O secretário de Estado da Justiça, André Garcia, é mesmo um homem franco. Na sexta-feira (11/01) ele disse ter sido surpreendido pela denúncia de tortura na Penitenciária Estadual de Vila Velha II , no Complexo Prisional de Xuri. E, acima de tudo, lamentou o fato e determinou investigação imediata e ainda afastou o diretor adjunto da unidade prisional.
As cenas de selvageria aconteceram no dia 2 deste mês. Vieram à tona oito dias depois, quando a Comissão de Prevenção e Enfrentamento à Tortura do Tribunal de Justiça recebeu denúncia anônima e mandou uma equipe ao local, que constatou: 52 apenados com marcas de ferimentos graves, principalmente nas nádegas, por terem sido obrigados a sentar nus num chão de cimento por mais de duas horas, em plena luz do sol.
O secretário poderia ter evitado a surpresa – não as torturas, porque ninguém consegue dominar feras armadas– caso não tivesse mexido na até então eficiente Diretoria de Inteligência da Sejus, que, por mais de uma década, segurou “a onda” nos presídios, antecipando crises e evitando, sobretudo, rebeliões e mortes de presos.
Ao assumir a Sejus em setembro de 2012, no lugar de Ângelo Roncalli – que saiu após ser indiciado pela Polícia Civil e denunciado pelo Ministério Público Estadual por desvio de recursos numa autarquia da Pasta –, André Garcia decidiu afastar dos cargos justamente os profissionais que ajudaram nas investigações que descobriram corrupção no Iases e que mantinham sob controle a ordem e disciplina nos presídios: o diretor de Inteligência da Pasta, tenente-coronel Douglas Caus; o diretor de Inspeção e Controle das Unidades Prisionais, Rodrigo Bernardo Ribeiro Pinto; e o diretor de Segurança Prisional, Evaldo Amâncio.
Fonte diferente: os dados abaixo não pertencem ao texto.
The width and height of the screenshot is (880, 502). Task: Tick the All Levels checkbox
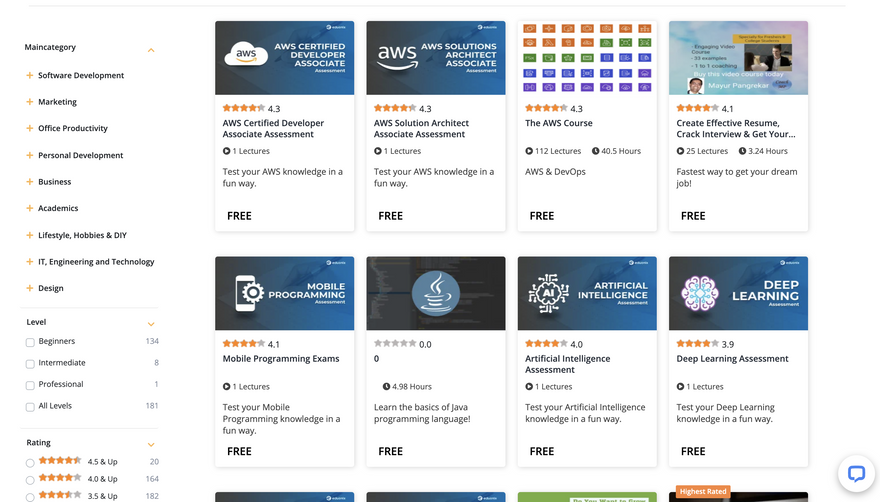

Conforme este Blog havia informado em 19 de setembro último, a exoneração do tenente-coronel Caus e dos diretores Rodrigo e Evaldo causou surpresa no meio, porque eles faziam parte de um grupo que vinha contribuindo para a manutenção da ordem nos presídios.
Graças ao trabalho da Inteligência da Sejus, o Espírito Santo reduziu o número de mortes nas cadeias, acabou com rebeliões e diminuiu drasticamente as fugas.
O tenente-coronel Caus, por exemplo, tinha conhecimento sobre a vida pregressa de cada preso que entrava no sistema. Sabia onde cada preso deveria ser abrigado, para evitar guerras de gangues dentro das unidades. Caus é, acima de tudo, um servidor de Estado; não de governo.
Sabia e antecipava atritos entre encarcerados, agentes penitenciários e direção das unidades. O oficial mantinha em cada unidade prisional do Espírito Santo uma célula da Inteligência, que o avisava sobre qualquer movimentação estranha na cadeia, inclusive quando ocorriam irregularidades – como tortura – cometidas por funcionários das unidades.
A Inteligência da Sejus fazia para o então secretário Roncalli um relatório diário do que ocorria em cada unidade prisional.
Causa surpresa, portanto, o fato de terem se passados oito dias das cenas de tortura na PEVV II sem que nenhum funcionário da Sejus – seja o pessoal do Alto Escalão, como subsecretários, diretores, coordenadores, supervisores, psicólogos, assistentes sociais, assessores de imprensa, passando pelos próprios agentes – batesse à porta de seu secretário e avisasse sobre o ocorrido.
Se a estrutura de Inteligência da Secretaria de Justiça não tivesse sofrido um revés, com certeza o secretário André Garcia não teria sido surpreendido com mais uma cena de selvageria e truculência no sistema prisional capixaba.